» Task material:

============

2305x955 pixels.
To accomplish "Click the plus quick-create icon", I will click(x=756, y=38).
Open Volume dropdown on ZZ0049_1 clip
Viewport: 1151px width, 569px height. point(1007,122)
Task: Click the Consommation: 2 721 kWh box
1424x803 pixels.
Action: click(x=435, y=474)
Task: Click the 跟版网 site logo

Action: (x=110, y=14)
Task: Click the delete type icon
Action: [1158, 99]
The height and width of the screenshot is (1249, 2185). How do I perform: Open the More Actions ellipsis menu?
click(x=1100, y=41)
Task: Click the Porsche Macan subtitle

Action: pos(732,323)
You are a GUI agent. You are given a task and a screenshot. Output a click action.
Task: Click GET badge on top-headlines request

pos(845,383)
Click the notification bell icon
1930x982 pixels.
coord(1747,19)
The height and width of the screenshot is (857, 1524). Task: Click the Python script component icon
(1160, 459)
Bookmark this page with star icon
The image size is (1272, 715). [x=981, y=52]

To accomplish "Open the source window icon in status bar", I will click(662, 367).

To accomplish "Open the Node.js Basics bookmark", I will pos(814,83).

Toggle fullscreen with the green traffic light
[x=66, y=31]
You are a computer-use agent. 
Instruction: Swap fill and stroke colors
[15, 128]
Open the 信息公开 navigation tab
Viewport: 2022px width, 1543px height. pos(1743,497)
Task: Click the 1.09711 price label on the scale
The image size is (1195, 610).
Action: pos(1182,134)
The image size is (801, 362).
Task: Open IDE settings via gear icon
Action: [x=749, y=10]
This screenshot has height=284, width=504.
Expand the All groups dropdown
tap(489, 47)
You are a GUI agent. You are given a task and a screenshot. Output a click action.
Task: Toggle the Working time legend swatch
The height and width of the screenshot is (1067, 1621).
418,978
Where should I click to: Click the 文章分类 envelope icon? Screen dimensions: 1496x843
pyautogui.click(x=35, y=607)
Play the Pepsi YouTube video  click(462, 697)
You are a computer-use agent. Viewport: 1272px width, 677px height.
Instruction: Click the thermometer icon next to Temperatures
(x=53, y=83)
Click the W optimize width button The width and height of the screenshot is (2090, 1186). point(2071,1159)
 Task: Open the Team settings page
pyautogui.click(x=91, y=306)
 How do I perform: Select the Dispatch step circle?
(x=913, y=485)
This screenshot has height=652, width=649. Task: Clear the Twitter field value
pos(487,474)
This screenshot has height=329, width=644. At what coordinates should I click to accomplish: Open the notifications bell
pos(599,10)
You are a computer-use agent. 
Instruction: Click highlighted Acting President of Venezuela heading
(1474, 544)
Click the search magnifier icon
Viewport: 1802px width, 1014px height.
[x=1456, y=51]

============

» Assignment: Count how many lines in the entries hold "will" and reply with that number alone.

» Exercise output: 3